EXERCISE AIM -> Retype the stretch of the data below from the line containing "Viewport: 827px width, 642px" through the line containing "coord(725,184)", without changing a character.

Word and element location records
○ ○ ○ ○
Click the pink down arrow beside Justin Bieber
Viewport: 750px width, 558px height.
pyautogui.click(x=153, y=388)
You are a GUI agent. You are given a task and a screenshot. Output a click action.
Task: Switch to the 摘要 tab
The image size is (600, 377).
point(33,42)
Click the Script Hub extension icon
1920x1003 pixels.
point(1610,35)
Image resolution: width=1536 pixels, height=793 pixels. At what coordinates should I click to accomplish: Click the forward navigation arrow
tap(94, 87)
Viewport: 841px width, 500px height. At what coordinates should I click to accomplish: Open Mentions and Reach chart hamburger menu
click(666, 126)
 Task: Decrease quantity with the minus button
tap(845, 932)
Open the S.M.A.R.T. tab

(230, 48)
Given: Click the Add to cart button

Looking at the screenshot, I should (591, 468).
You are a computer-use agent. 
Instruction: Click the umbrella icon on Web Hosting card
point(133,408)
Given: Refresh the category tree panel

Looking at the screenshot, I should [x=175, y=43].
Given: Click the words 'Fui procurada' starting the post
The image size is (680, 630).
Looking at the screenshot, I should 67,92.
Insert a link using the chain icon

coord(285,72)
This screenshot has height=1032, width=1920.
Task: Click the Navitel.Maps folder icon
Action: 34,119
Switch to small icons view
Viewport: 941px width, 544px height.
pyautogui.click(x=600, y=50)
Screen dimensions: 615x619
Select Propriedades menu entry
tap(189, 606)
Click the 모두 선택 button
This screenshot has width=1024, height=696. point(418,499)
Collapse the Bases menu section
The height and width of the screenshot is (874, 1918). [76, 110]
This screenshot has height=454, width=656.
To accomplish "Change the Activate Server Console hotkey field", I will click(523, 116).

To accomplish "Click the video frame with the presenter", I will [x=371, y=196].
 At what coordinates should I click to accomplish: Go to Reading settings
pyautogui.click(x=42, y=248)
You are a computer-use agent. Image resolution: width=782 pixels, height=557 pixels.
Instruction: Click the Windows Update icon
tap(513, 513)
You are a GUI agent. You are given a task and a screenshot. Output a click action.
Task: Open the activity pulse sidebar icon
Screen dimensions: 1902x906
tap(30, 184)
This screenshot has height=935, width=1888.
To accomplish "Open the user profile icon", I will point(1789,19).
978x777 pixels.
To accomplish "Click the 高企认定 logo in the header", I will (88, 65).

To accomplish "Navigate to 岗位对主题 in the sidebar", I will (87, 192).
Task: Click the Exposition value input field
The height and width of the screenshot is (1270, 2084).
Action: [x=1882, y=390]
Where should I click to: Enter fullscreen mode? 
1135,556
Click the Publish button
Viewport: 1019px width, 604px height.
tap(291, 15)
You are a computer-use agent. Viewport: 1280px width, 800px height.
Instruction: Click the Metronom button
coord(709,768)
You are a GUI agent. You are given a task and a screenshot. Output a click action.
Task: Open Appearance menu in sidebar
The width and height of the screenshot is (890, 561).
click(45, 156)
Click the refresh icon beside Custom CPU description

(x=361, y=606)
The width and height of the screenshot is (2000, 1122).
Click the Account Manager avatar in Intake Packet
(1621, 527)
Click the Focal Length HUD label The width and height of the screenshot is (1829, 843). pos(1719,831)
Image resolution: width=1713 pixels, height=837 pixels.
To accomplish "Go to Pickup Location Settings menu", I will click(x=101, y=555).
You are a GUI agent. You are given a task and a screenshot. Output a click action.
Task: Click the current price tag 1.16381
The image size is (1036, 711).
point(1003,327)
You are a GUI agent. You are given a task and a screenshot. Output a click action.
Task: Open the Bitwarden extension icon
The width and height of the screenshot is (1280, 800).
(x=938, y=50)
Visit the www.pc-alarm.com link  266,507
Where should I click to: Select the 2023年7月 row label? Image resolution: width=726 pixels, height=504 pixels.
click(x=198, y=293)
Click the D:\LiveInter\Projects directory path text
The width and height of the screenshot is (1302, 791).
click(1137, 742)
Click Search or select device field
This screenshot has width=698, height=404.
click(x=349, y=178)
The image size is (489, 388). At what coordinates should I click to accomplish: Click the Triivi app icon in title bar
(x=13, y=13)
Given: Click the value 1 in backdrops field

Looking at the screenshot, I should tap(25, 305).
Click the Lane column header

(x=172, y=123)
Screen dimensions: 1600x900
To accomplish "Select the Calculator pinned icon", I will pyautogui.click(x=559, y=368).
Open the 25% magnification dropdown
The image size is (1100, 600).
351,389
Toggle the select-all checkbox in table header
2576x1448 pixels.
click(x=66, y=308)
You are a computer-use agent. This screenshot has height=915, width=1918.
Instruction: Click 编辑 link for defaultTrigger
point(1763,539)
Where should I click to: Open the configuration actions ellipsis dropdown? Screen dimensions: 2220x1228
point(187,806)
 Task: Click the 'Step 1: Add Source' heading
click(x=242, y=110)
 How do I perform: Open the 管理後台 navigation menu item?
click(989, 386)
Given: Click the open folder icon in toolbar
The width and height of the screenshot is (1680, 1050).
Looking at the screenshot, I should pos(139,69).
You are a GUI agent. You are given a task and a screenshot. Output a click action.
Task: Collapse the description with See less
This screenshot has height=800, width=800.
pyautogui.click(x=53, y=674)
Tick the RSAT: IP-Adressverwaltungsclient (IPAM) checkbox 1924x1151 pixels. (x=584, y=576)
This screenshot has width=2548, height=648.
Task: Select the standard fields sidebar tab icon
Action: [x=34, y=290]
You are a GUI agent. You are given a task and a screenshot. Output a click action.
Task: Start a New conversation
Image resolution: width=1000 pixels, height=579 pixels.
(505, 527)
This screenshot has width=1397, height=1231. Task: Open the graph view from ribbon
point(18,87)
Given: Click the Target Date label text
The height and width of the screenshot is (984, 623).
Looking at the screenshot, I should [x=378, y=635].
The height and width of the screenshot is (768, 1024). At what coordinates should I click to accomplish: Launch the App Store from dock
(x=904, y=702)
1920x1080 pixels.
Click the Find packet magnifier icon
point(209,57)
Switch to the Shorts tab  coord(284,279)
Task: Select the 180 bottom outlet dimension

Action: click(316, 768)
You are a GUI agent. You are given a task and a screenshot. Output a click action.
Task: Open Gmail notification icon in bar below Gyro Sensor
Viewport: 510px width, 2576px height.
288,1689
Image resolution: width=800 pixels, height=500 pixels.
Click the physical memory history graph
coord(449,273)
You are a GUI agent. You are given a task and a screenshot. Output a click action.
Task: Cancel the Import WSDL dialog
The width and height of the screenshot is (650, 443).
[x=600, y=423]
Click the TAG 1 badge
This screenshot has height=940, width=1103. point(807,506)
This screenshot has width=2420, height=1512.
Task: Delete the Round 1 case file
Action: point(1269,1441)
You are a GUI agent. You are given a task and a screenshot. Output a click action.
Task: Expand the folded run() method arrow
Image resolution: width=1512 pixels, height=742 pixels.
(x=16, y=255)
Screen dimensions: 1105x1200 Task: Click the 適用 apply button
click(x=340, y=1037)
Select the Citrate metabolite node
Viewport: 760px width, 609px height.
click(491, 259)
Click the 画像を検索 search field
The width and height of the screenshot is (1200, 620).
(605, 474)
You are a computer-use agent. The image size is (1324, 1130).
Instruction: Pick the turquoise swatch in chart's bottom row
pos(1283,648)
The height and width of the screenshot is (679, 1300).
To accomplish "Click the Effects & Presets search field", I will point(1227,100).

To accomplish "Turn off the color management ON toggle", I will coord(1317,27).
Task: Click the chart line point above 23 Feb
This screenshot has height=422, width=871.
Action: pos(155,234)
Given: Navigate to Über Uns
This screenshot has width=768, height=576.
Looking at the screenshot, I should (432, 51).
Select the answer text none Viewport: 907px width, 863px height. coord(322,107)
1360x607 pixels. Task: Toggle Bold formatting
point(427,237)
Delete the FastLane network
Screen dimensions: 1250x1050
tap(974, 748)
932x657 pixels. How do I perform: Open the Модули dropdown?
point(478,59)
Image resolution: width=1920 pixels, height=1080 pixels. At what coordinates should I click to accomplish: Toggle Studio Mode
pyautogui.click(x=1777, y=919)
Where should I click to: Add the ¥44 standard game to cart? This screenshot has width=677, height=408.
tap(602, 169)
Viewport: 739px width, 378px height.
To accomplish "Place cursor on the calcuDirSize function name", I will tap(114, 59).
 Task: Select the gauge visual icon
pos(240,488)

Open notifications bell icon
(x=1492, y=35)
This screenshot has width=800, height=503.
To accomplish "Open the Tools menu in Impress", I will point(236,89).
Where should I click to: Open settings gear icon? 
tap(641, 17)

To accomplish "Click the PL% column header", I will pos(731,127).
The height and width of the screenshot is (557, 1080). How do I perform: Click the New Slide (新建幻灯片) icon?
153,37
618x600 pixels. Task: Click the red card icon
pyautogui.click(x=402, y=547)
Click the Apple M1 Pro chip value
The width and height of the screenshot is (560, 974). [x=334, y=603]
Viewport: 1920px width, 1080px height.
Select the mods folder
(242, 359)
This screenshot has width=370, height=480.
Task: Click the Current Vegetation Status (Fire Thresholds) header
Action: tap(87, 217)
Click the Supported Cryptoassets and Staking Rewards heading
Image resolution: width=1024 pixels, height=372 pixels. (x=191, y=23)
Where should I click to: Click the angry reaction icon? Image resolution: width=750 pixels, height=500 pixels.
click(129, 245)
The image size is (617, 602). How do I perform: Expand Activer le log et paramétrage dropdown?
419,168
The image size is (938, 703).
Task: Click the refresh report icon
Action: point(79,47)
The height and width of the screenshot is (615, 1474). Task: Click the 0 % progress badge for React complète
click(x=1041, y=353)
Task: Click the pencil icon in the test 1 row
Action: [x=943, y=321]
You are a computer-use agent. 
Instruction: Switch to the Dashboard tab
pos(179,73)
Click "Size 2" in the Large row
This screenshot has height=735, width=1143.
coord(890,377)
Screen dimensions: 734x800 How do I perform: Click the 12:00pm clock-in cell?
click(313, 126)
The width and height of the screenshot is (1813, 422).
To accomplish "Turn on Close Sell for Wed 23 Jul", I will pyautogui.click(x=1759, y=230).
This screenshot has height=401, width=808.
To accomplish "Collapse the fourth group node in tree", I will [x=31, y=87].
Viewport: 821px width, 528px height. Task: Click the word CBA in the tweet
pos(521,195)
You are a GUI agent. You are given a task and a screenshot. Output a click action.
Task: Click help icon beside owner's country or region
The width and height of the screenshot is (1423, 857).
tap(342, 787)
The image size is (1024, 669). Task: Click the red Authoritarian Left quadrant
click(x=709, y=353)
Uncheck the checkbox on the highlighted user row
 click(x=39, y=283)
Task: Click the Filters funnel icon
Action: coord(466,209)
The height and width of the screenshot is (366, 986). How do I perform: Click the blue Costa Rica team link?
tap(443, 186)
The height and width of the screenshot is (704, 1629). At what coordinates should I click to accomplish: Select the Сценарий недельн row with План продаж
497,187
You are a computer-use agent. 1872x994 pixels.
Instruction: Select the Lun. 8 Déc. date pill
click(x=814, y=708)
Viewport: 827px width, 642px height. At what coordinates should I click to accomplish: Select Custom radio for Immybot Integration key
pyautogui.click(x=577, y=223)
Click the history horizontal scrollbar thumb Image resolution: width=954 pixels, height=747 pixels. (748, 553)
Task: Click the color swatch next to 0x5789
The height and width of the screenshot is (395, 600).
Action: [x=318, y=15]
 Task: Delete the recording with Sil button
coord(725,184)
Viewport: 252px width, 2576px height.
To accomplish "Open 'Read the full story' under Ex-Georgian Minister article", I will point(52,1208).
○ ○ ○ ○
FINAL RESULT ->
Viewport: 827px width, 642px height. At what coordinates should I click to accomplish: Select Custom radio for Immybot Integration key
pyautogui.click(x=577, y=223)
Click the history horizontal scrollbar thumb Image resolution: width=954 pixels, height=747 pixels. (748, 553)
Task: Click the color swatch next to 0x5789
The height and width of the screenshot is (395, 600).
Action: [x=318, y=15]
 Task: Delete the recording with Sil button
coord(725,184)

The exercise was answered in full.